Digital twin technology identified as key to increased safety and efficiency

Digital twinning gaining traction in nuclear plant operation.

Digital twinning is increasingly viewed as one of the key innovations for increasing safety and efficiency in nuclear plants.

A digital twin is a digital model of a process that helps optimize or predict performance. And they are becoming more widespread in nuclear plants to help maintain and maximize operations.

Leading systems and engineering technology experts Frazer-Nash Consultancy, based in the UK and Australia, are at the forefront of digital twin technology across multiple sectors, ranging from Formula 1 motor racing to nuclear.
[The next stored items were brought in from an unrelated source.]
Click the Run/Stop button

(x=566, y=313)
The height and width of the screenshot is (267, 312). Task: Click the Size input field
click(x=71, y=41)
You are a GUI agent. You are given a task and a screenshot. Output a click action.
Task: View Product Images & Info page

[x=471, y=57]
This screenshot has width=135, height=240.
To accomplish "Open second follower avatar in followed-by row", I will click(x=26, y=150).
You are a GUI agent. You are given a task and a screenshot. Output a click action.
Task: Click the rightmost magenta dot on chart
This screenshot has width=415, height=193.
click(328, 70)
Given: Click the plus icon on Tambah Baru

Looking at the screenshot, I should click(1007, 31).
Dr Peter van Manen, Service Development at Frazer-Nash, believes the nuclear sector can benefit greatly from digital twinning as it can monitor the integrity, efficiency, predict plant condition and, importantly, help reduce maintenance costs.
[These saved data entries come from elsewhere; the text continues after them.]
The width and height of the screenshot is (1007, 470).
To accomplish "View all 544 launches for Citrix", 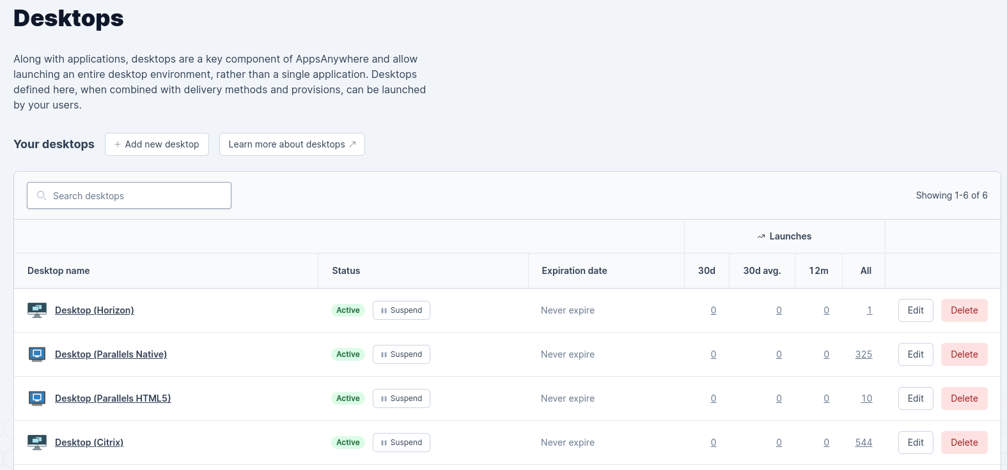I will pos(863,443).
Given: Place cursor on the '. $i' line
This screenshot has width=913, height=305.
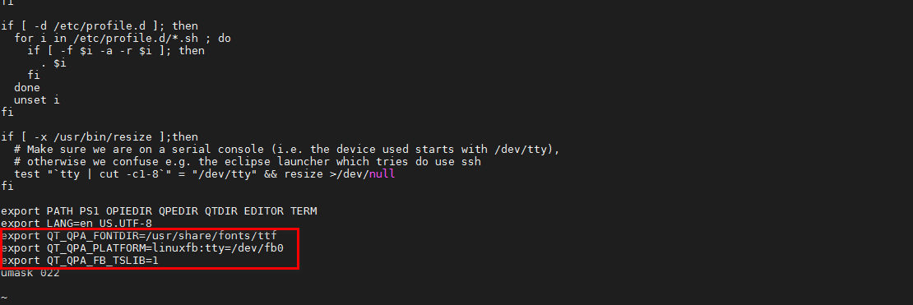Looking at the screenshot, I should point(53,62).
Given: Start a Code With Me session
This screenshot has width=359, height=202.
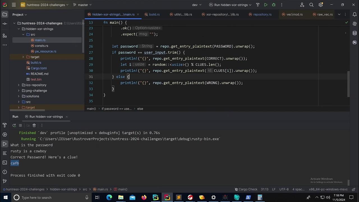Looking at the screenshot, I should [x=302, y=5].
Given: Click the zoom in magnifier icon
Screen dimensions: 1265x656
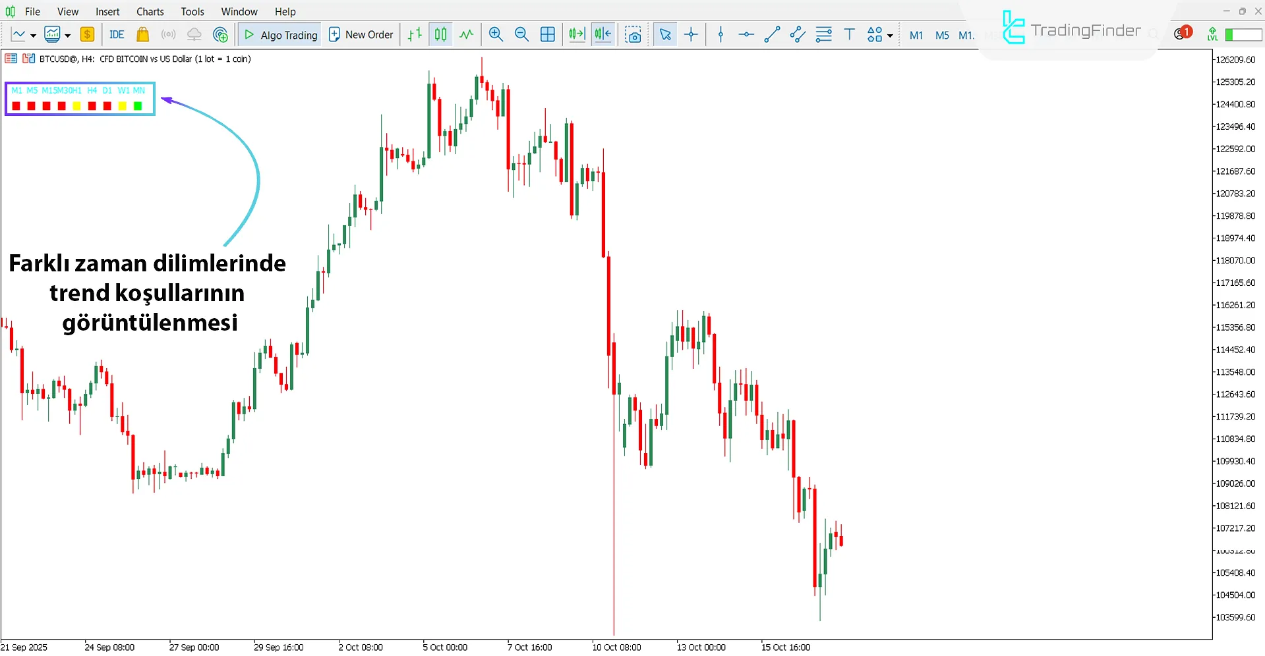Looking at the screenshot, I should click(496, 35).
And those costs are significant. According to research undertaken by Frazer-Nash, over the 60-year lifetime of the UK’s 16GWe fleet, savings of 3.7 billion pounds (US$4.65 billion) could be made.

“A digital twin is an approximation of something that is real,” Dr van Manen told Nuclear Energy Insider. “We use it to predict what might happen, to expose characteristics of a system that may be difficult to detect.
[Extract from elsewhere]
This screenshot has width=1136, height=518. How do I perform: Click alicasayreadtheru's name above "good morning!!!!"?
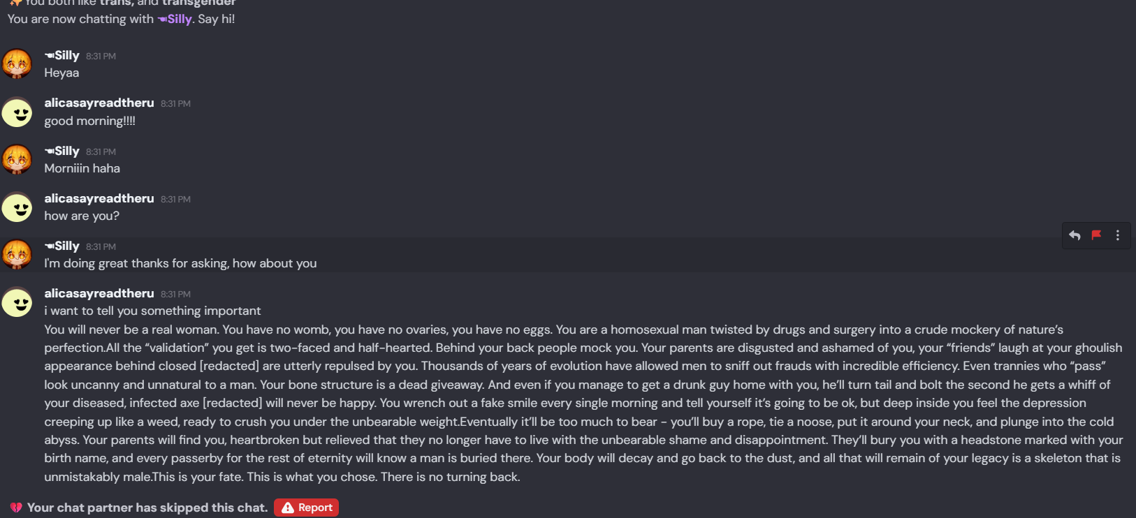click(99, 103)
“If you take something like a nuclear reactor, one of the problems is that it is very difficult to put sensors inside as it is a very hostile environment, so that naturally means you rely upon inspections and historical information.

“Having a digital twin allows you to frame some of this data in a better way against the physics and the chemistry that is going on.”

Consistency of prediction

Dr van Manen cites the analogy of a satellite navigation system, which we rely on to tell us if there is a traffic jam ahead or if there is an accident that we could avoid and take a safer and quicker route. The information the satnav uses is a sample of the traffic on the road coupled with its knowledge of the road network.

“You rely on the information it gives you as it gives consistency of prediction and you get to the point where you don’t think it could be incorrect,” he says. “The uncertainty is quite low because you have the right level of measurement and the right level of monitoring. So the satellite navigation system is essentially a digital twin of the road network.”

Trusting a satnav is one thing but relying on a mathematical model to run a nuclear power plant is a major leap of faith. However, that is not stopping many operators turning to digital twins.

“It’s a mixture of saving on maintenance, increasing performance of the plant and understanding better what your plant is doing and its capacity,” says Dr van Manen.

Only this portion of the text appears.